Reproduce every line of the data below word for word, without changing anything.

━━━━━ DATA SUPPLIED

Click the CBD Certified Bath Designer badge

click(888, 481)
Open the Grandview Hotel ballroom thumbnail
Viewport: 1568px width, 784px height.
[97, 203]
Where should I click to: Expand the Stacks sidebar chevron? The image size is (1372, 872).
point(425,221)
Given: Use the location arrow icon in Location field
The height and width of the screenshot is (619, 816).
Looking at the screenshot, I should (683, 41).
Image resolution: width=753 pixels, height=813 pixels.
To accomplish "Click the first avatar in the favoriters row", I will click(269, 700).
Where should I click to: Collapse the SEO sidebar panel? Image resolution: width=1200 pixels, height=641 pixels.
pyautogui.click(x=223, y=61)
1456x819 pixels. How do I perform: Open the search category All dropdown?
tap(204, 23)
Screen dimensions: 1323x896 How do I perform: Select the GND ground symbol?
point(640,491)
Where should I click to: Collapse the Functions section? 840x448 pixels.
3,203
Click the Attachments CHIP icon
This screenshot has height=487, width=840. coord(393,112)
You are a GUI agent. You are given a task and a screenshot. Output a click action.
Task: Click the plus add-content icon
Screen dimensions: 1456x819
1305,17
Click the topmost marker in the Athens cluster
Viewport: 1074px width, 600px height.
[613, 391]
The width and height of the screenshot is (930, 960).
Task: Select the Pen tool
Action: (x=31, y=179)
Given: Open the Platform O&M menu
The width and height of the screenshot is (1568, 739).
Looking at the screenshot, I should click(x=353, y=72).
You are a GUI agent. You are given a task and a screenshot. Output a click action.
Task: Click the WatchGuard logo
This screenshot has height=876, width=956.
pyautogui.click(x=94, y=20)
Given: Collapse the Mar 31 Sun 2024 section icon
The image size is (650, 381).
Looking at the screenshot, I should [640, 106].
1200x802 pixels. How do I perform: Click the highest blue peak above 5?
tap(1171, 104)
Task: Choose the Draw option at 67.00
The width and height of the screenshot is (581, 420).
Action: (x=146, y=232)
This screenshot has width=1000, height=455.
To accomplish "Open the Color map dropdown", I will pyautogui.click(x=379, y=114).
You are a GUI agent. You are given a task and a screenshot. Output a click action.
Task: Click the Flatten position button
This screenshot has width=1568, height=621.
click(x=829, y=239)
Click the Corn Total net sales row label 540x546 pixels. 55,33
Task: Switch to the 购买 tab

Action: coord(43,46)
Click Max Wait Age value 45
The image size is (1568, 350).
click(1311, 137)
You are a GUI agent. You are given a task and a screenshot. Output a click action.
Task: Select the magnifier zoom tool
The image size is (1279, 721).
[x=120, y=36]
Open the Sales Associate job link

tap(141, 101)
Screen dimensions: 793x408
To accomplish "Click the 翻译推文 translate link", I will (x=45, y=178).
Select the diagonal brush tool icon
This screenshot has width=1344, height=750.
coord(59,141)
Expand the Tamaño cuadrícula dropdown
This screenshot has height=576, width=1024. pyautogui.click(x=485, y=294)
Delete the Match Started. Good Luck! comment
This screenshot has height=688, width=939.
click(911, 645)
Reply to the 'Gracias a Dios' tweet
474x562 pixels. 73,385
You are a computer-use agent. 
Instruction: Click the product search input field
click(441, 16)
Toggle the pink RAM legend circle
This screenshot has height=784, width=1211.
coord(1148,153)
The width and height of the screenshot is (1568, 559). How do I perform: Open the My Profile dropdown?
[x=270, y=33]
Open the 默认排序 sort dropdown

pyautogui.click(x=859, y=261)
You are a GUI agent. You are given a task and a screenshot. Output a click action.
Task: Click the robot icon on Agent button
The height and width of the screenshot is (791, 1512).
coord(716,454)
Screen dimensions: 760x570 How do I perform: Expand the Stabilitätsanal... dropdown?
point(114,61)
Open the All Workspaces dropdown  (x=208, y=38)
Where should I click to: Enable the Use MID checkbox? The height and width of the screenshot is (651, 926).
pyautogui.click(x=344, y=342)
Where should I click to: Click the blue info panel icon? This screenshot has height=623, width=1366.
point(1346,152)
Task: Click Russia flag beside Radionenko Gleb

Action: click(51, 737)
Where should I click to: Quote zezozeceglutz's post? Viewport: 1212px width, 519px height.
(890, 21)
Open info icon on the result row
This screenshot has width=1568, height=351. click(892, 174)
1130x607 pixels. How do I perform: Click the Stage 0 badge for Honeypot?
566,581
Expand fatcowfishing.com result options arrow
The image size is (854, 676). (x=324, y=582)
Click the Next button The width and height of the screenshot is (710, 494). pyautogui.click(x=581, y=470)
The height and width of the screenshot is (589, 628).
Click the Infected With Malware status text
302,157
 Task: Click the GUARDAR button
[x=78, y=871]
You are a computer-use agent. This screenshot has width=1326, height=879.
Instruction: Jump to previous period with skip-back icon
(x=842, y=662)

━━━━━━━━━━

COMPLETE RESPONSE >>
Click the CBD Certified Bath Designer badge

click(888, 481)
Open the Grandview Hotel ballroom thumbnail
Viewport: 1568px width, 784px height.
[97, 203]
Where should I click to: Expand the Stacks sidebar chevron? The image size is (1372, 872).
point(425,221)
Given: Use the location arrow icon in Location field
The height and width of the screenshot is (619, 816).
Looking at the screenshot, I should (683, 41).
Image resolution: width=753 pixels, height=813 pixels.
To accomplish "Click the first avatar in the favoriters row", I will click(269, 700).
Where should I click to: Collapse the SEO sidebar panel? Image resolution: width=1200 pixels, height=641 pixels.
pyautogui.click(x=223, y=61)
1456x819 pixels. How do I perform: Open the search category All dropdown?
tap(204, 23)
Screen dimensions: 1323x896 How do I perform: Select the GND ground symbol?
point(640,491)
Where should I click to: Collapse the Functions section? 840x448 pixels.
3,203
Click the Attachments CHIP icon
This screenshot has height=487, width=840. coord(393,112)
You are a GUI agent. You are given a task and a screenshot. Output a click action.
Task: Click the plus add-content icon
Screen dimensions: 1456x819
1305,17
Click the topmost marker in the Athens cluster
Viewport: 1074px width, 600px height.
[613, 391]
The width and height of the screenshot is (930, 960).
Task: Select the Pen tool
Action: (x=31, y=179)
Given: Open the Platform O&M menu
The width and height of the screenshot is (1568, 739).
Looking at the screenshot, I should click(x=353, y=72).
You are a GUI agent. You are given a task and a screenshot. Output a click action.
Task: Click the WatchGuard logo
This screenshot has height=876, width=956.
pyautogui.click(x=94, y=20)
Given: Collapse the Mar 31 Sun 2024 section icon
The image size is (650, 381).
Looking at the screenshot, I should [640, 106].
1200x802 pixels. How do I perform: Click the highest blue peak above 5?
tap(1171, 104)
Task: Choose the Draw option at 67.00
The width and height of the screenshot is (581, 420).
Action: (x=146, y=232)
This screenshot has width=1000, height=455.
To accomplish "Open the Color map dropdown", I will pyautogui.click(x=379, y=114).
You are a GUI agent. You are given a task and a screenshot. Output a click action.
Task: Click the Flatten position button
This screenshot has width=1568, height=621.
click(x=829, y=239)
Click the Corn Total net sales row label 540x546 pixels. 55,33
Task: Switch to the 购买 tab

Action: coord(43,46)
Click Max Wait Age value 45
The image size is (1568, 350).
click(1311, 137)
You are a GUI agent. You are given a task and a screenshot. Output a click action.
Task: Select the magnifier zoom tool
The image size is (1279, 721).
[x=120, y=36]
Open the Sales Associate job link

tap(141, 101)
Screen dimensions: 793x408
To accomplish "Click the 翻译推文 translate link", I will (x=45, y=178).
Select the diagonal brush tool icon
This screenshot has width=1344, height=750.
coord(59,141)
Expand the Tamaño cuadrícula dropdown
This screenshot has height=576, width=1024. pyautogui.click(x=485, y=294)
Delete the Match Started. Good Luck! comment
This screenshot has height=688, width=939.
click(911, 645)
Reply to the 'Gracias a Dios' tweet
474x562 pixels. 73,385
You are a computer-use agent. 
Instruction: Click the product search input field
click(441, 16)
Toggle the pink RAM legend circle
This screenshot has height=784, width=1211.
coord(1148,153)
The width and height of the screenshot is (1568, 559). How do I perform: Open the My Profile dropdown?
[x=270, y=33]
Open the 默认排序 sort dropdown

pyautogui.click(x=859, y=261)
You are a GUI agent. You are given a task and a screenshot. Output a click action.
Task: Click the robot icon on Agent button
The height and width of the screenshot is (791, 1512).
coord(716,454)
Screen dimensions: 760x570 How do I perform: Expand the Stabilitätsanal... dropdown?
point(114,61)
Open the All Workspaces dropdown  (x=208, y=38)
Where should I click to: Enable the Use MID checkbox? The height and width of the screenshot is (651, 926).
pyautogui.click(x=344, y=342)
Where should I click to: Click the blue info panel icon? This screenshot has height=623, width=1366.
point(1346,152)
Task: Click Russia flag beside Radionenko Gleb

Action: click(51, 737)
Where should I click to: Quote zezozeceglutz's post? Viewport: 1212px width, 519px height.
(890, 21)
Open info icon on the result row
This screenshot has width=1568, height=351. click(892, 174)
1130x607 pixels. How do I perform: Click the Stage 0 badge for Honeypot?
566,581
Expand fatcowfishing.com result options arrow
The image size is (854, 676). (x=324, y=582)
Click the Next button The width and height of the screenshot is (710, 494). pyautogui.click(x=581, y=470)
The height and width of the screenshot is (589, 628).
Click the Infected With Malware status text
302,157
 Task: Click the GUARDAR button
[x=78, y=871]
You are a computer-use agent. This screenshot has width=1326, height=879.
Instruction: Jump to previous period with skip-back icon
(x=842, y=662)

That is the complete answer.